Journal article
Charge Dynamics in TiO2/MXene Composites
Journal of physical chemistry. C, Vol.125(19), pp.10473-10482
20 May 2021
Featured in Collection : UN Sustainable Development Goals @ Drexel
Abstract
Metal–semiconductor heterostructures are believed to improve hot-electron injection efficiency and influence the photocatalytic performance. Understanding the carrier dynamics at the heterostructure is essential for designing more efficient photocatalysts.
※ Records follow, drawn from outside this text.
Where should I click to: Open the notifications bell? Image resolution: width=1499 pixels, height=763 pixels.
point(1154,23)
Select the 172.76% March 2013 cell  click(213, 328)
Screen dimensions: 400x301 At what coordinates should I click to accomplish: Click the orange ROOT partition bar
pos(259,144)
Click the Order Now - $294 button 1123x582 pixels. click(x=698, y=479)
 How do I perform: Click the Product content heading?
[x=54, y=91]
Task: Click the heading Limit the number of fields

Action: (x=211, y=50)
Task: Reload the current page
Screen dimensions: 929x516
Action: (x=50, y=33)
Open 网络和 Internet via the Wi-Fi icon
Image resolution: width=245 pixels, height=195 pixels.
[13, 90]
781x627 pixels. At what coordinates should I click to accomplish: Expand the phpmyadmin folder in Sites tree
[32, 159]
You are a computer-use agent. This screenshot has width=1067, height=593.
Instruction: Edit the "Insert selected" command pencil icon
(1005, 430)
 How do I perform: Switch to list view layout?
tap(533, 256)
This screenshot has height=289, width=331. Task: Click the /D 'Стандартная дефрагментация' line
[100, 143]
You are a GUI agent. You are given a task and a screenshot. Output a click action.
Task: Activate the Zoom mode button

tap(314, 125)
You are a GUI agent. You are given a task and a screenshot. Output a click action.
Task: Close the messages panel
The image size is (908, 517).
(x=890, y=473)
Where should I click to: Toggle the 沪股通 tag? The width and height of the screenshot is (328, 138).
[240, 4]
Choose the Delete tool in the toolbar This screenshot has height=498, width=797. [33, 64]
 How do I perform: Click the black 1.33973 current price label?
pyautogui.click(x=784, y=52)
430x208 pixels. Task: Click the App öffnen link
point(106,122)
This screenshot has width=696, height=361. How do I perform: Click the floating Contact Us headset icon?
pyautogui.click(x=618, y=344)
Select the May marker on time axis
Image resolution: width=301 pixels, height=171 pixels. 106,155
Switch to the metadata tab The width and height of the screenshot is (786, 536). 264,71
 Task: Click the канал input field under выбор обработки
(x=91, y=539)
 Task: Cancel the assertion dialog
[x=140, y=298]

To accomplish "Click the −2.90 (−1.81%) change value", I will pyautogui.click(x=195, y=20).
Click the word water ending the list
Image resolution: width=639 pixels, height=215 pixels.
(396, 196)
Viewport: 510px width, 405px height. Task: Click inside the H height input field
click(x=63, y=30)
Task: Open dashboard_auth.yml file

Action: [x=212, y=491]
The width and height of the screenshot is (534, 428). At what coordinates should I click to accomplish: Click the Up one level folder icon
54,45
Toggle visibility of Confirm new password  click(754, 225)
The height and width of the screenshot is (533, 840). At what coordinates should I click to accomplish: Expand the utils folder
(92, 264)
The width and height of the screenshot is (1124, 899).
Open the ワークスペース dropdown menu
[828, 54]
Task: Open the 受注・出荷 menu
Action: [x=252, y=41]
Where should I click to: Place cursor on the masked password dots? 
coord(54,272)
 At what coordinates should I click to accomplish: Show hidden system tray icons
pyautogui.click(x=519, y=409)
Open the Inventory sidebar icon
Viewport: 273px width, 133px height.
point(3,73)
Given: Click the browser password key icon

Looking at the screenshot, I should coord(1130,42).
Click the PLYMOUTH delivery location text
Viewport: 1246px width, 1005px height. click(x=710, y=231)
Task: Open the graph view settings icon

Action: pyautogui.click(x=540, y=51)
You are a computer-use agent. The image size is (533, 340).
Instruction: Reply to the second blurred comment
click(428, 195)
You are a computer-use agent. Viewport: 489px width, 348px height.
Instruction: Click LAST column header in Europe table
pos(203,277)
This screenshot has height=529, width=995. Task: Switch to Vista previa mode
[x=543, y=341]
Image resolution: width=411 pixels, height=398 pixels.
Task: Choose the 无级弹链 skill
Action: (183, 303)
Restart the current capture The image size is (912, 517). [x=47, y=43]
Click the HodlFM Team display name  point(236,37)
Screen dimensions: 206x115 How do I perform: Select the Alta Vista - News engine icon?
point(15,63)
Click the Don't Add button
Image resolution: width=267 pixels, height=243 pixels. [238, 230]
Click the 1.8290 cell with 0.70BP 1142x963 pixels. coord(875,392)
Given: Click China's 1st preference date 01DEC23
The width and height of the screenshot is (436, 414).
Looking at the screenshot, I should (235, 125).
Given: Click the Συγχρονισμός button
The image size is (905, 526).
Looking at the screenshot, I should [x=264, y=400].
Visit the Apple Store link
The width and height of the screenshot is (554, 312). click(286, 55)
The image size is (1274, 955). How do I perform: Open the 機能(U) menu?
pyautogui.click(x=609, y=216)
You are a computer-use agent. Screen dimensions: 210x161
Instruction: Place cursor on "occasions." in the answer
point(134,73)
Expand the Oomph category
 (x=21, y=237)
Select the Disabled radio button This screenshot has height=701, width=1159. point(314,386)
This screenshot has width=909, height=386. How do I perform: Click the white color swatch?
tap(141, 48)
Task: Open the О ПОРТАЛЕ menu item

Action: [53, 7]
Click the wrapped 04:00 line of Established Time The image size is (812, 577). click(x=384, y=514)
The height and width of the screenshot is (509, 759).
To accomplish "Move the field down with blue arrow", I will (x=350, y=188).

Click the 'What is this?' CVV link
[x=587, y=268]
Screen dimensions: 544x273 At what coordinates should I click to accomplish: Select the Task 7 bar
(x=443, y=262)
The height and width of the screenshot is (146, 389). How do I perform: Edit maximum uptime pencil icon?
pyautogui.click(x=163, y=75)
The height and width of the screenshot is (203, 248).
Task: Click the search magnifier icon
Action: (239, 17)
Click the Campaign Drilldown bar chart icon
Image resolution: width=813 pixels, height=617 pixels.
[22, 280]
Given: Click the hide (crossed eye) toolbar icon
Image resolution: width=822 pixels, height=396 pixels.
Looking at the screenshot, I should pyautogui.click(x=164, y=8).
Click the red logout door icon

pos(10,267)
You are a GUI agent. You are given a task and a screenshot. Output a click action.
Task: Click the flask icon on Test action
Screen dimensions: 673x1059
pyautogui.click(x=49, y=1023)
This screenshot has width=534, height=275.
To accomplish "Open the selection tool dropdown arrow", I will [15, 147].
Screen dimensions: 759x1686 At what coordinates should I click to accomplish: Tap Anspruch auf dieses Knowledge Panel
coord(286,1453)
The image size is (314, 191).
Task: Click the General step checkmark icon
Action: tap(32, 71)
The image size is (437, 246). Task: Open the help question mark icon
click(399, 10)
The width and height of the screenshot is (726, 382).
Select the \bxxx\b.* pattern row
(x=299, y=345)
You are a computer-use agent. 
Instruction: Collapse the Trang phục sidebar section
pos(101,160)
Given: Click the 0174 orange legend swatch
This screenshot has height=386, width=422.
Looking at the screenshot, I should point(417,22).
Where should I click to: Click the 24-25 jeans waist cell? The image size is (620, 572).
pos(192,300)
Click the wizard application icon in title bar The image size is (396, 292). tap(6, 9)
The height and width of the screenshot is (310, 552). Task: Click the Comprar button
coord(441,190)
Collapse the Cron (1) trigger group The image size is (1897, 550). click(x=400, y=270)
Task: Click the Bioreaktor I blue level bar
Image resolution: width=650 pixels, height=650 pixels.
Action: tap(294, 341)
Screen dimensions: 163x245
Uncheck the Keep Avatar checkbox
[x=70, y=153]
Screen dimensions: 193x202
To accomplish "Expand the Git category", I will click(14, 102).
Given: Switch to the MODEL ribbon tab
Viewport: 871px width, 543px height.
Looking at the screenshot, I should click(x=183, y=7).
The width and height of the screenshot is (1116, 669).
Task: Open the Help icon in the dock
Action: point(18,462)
Herein, we fabricated a Schottky heterostructure using two-dimensional (2D) titanium carbide MXene (Ti3C2T x , where T x stands for surface terminations, such as O or OH) and a TiO2 semiconductor and examined the carrier dynamics at the heterostructure using time-resolved infrared techniques. MXene exhibits robust metallic properties in terms of photoconductivity comparable to those of high-quality 2D graphene materials. The photoexcitation of MXene greatly increases the scattering rate and leads to a decreased photoconductivity. When Ti3C2T x comes in close contact with the TiO2 semiconductor, band bending leads to the formation of a Schottky barrier at the contact junction. In this plasmonic TiO2/Ti3C2T x heterostructure, hot electrons are excited only from MXene upon photon absorption at wavelengths far below the TiO2 band gap. Under these conditions, the Ti3C2T x -generated plasmonic electrons are transferred into the conduction band of the TiO2 semiconductor over the Schottky barrier with a fast time constant of 180 fs. The strong electronic coupling between oxygen-terminated Ti3C2T x and TiO2 is due to their proximity, and the resulting interactions are likely responsible for the fast electron transfer in the composites. Our results demonstrate a potential of 2D MXene materials in plasmonic applications and provide new insights into the design of MXene-based photocatalysts.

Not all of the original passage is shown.